Primer name | Simple sequence repeat allelic patterns | |
---|---|---|
Marsellesa ® | CIR-SM01 | |
Sat 11 | A1A1 (143) | A2A2 (145) |
Sat 225 | B1B1 (298) | B2B3 (269/296) |
Sat 24 | C1C1 (161) | C2C3 (153/172) |
Sat 32 | D1D2 (105/129) | D1D3D4 (105/121/133) |
Sat 47 | E1E2 (117/150) | E1E3 (117/137) |
Sat 235 | F1F1 (227) | F2F3 (259) |
Sat 254 | G1G1 (202) | G2G2 (220) |
Sat 29 | H1H2 (119/133) | H1H3 (119/135) |
Sat 244 | I1I2 (278/306) | I1I3 (278/302) |
Sat 207 | J1J2 (83/89) | J1J3 (83/93) |
This analysis was performed using 10 plants for each genotype. Values indicated in italics correspond to the length (in base pairs) of fragments amplified by polymerase chain reaction.
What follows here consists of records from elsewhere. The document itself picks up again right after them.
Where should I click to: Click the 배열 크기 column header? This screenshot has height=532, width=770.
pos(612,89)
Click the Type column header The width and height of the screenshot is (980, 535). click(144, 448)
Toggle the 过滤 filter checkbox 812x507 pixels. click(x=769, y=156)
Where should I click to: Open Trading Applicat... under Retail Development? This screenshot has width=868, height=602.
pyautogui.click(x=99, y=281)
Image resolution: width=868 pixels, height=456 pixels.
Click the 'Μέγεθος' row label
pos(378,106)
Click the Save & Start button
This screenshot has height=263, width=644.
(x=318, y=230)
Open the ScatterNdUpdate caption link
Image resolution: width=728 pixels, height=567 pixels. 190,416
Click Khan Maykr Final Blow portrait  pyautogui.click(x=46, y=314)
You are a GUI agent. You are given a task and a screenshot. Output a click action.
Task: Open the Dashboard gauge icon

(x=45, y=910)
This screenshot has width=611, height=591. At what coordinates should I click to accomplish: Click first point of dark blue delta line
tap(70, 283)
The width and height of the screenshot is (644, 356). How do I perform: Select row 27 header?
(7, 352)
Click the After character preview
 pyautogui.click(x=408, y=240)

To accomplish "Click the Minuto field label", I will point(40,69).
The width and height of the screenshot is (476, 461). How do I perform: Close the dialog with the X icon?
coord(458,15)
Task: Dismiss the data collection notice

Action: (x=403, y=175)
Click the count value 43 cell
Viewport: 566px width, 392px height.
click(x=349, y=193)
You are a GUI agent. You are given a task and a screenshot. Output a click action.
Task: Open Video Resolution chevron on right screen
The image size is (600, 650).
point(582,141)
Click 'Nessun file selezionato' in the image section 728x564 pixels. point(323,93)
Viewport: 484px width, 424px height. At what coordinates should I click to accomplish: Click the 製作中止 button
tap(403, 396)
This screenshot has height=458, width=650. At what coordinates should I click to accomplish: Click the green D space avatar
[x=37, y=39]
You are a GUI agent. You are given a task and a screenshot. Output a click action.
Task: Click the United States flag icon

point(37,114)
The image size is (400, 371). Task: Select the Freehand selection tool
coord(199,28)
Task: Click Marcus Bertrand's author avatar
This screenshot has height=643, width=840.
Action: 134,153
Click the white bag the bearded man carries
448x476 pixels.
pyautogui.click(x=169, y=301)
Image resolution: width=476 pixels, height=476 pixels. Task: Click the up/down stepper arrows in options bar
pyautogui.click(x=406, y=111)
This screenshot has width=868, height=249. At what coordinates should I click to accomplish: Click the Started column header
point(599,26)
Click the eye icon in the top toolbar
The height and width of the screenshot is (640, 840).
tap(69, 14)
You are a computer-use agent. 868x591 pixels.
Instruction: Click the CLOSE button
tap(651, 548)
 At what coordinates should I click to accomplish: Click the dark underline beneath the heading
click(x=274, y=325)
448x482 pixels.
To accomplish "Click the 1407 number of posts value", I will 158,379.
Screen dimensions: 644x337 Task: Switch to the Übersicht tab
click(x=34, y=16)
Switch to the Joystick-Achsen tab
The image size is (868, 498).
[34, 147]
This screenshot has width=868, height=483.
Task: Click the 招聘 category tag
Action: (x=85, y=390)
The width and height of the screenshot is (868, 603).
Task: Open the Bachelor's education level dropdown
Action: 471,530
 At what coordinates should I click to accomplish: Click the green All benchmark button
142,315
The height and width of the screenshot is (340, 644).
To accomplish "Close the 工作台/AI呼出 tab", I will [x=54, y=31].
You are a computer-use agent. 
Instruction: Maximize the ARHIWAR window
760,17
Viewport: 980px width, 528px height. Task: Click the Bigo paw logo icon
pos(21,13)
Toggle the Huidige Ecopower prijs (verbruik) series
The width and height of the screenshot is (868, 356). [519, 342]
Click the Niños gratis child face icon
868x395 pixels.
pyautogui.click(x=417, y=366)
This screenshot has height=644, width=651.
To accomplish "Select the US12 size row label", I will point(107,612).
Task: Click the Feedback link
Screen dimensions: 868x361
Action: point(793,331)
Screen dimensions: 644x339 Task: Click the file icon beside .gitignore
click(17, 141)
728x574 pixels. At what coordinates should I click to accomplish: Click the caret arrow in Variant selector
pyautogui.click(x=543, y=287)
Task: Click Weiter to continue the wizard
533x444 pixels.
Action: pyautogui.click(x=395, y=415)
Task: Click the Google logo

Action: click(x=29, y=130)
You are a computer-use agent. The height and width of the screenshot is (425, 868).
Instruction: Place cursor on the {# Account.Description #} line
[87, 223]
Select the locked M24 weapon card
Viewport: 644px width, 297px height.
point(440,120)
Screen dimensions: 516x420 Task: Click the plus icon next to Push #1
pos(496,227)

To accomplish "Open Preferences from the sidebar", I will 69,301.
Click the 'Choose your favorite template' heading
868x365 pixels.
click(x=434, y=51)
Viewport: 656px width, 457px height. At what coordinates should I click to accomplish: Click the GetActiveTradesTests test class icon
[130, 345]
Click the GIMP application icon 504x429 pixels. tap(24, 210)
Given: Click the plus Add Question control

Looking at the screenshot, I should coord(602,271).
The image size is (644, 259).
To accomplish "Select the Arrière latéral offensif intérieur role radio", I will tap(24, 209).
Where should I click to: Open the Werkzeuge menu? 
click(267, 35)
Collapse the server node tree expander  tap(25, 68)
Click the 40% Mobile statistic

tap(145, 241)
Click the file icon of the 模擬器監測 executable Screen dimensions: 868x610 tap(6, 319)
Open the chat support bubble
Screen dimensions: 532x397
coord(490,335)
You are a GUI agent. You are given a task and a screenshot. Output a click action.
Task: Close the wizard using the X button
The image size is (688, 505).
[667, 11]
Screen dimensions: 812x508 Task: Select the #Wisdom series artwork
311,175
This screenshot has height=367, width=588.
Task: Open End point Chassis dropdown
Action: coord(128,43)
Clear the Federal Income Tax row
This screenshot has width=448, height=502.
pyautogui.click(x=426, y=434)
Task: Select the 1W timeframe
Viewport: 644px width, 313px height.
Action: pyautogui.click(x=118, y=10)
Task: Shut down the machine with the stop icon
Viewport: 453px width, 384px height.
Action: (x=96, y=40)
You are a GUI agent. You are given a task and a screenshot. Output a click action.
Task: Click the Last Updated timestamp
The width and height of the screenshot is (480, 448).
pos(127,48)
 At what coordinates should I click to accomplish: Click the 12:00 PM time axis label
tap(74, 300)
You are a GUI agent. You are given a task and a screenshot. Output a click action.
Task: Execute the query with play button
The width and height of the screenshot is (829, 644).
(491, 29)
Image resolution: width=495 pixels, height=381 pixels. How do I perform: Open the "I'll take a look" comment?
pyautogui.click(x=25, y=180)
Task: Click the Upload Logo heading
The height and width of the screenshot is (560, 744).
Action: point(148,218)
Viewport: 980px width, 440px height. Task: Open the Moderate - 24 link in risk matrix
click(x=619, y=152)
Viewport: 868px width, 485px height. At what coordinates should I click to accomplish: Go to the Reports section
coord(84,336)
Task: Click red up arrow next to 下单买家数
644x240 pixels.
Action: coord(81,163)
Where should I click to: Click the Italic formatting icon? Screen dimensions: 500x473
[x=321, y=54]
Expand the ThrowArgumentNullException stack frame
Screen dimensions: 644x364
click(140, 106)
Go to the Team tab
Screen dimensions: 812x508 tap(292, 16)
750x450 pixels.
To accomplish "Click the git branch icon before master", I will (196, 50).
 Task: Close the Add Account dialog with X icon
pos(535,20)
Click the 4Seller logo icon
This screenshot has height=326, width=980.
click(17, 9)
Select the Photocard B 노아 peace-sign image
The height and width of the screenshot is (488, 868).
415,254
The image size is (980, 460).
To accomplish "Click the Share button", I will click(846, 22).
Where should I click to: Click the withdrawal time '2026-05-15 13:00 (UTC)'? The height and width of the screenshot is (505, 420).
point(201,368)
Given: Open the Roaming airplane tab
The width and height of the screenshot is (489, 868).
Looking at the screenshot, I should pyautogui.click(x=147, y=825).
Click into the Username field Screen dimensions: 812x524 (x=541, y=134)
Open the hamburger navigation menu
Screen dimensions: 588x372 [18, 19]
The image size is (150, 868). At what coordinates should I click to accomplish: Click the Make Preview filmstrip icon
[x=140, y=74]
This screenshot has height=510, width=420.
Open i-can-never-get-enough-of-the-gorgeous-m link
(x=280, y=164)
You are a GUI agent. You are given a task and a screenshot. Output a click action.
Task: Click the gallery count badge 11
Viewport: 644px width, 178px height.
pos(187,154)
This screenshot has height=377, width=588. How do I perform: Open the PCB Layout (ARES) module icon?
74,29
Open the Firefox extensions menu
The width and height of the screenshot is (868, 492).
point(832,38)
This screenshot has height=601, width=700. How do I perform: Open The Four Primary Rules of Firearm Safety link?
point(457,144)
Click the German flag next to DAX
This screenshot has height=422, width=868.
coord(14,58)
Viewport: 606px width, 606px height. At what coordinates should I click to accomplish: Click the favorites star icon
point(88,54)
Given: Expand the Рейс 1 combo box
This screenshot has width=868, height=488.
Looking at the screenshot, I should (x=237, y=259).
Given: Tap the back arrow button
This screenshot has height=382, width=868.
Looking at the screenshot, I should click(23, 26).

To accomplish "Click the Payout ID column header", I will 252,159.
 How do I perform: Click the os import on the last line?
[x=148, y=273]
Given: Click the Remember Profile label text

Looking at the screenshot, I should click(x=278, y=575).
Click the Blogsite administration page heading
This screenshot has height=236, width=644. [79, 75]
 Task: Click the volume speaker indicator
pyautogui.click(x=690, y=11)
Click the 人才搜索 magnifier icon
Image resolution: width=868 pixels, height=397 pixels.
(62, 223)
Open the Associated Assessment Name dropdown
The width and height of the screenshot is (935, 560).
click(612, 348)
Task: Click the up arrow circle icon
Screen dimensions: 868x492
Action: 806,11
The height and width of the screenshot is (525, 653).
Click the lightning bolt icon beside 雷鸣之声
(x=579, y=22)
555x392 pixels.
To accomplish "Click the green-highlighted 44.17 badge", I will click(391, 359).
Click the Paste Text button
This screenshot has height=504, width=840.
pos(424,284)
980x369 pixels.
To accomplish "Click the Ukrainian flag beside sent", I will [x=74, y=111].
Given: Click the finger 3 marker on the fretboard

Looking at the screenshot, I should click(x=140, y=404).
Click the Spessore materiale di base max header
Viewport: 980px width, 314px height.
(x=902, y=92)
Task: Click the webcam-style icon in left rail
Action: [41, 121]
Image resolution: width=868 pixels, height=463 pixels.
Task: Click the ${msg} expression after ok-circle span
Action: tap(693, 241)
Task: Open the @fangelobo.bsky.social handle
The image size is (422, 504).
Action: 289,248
As regard the sterile male CIR-SM01, and for all SSR markers tested, all the plants presented the same patterns. This result was expected because all these plants were clonally propagated by SE. Markers Sat 11 and Sat 254 scored with similar alleles (homozygosity), while clearly residual heterozygosity was observed for marker loci Sat 32, Sat 24, and Sat 225, which identified the presence of three different alleles. We concluded that CIR-SM01 displayed constitutive heterozygosity that cannot be modified even when propagating the clone by SE.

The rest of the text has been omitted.